When compared to the commercially available cellulose acetate, the long sidechains of cellulose esters give a significant decrease in elastic modulus (~70–80%), tensile strength (~60–70%), and an increase in strain at break (~700–1200%). This data indicates that the fatty acids in the cellulose esters could already function as an internal plasticizer. According to Crépy and Wen [15,16], when there are more aliphatic chains in the structure, the material shows more ductile characteristics. Based on our research data, laurate showed −83%, −65%, and +1170% differences in elastic modulus, strength, and strain, respectively, compared to acetate.

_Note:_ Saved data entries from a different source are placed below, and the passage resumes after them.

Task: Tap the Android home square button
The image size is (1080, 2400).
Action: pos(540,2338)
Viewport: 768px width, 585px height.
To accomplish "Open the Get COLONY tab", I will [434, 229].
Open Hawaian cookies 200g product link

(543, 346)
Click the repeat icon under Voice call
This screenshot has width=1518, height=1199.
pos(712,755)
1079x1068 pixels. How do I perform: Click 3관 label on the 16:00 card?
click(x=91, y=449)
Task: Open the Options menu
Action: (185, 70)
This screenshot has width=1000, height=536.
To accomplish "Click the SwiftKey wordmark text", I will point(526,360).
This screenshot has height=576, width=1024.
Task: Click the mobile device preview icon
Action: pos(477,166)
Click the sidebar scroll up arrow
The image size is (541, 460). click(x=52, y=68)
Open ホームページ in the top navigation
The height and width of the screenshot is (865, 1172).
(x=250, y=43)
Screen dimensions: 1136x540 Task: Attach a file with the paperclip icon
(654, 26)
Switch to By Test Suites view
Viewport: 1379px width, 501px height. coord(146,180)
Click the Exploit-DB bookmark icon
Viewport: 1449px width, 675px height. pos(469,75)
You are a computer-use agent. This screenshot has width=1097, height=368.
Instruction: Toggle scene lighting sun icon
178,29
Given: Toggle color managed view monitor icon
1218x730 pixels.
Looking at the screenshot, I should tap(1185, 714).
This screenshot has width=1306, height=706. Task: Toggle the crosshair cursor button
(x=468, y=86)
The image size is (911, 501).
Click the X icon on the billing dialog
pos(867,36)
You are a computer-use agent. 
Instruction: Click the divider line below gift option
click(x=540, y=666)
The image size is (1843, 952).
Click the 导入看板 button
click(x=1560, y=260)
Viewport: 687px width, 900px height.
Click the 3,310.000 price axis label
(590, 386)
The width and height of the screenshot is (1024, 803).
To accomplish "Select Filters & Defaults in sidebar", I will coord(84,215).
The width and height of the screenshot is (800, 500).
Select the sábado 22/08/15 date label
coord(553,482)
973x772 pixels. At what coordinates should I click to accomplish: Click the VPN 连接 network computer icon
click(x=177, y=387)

Our research data show some similarities to those of commercial polymers (low-density polyethylene and high-density polyethylene). According to Crépy [15], LDPE has similar elastic modulus (102–240 MPa) and strength (7–16 MPa) ranges that correspond with our solvent-casted films. From the same study, HDPE has a lower elongation (50–900%) than LDPE (100–800%), which is more consistent with our casted film data. With its increased strength and elastic modulus, cellulose palmitate resembles HDPE more than LDPE. On the other hand, the most LDPE-resembling ester is cellulose laurate, with its highest elongation (85%).

4. Conclusions

New cellulose esters (laurate, myristate, palmitate, and stearate) were successfully synthesized in ionic liquid and solvent casted into films. Their surface and mechanical properties were evaluated and compared with those of commercial cellulose diacetate. A lower degree of substitution (<1) results in an increase in stiffness and strength (palmitate (C16)), which is more like the highly substituted cellulose acetate. However, with the effect of long aliphatic chains, the material obtains a higher strain than commercially used cellulose acetate, which is satisfactory for packaging material. All the synthesised cellulose fatty acid esters showed the desired hydrophobic properties for the food packaging materials. With the increase in side-chain length, the water barrier properties improved. Cellulose palmitate (C16) and cellulose stearate (C18) casted films showed the highest hydrophobic properties. When compared to commercial cellulose acetate (C2), the synthesised cellulose esters had increased elongation and hydrophobicity. Cellulose laurate (C12) and cellulose palmitate (C16) are most similar to LDPE and HDPE, respectively. According to our research data, it is promising that the fatty acid cellulose esters could be utilized for future bioplastic applications.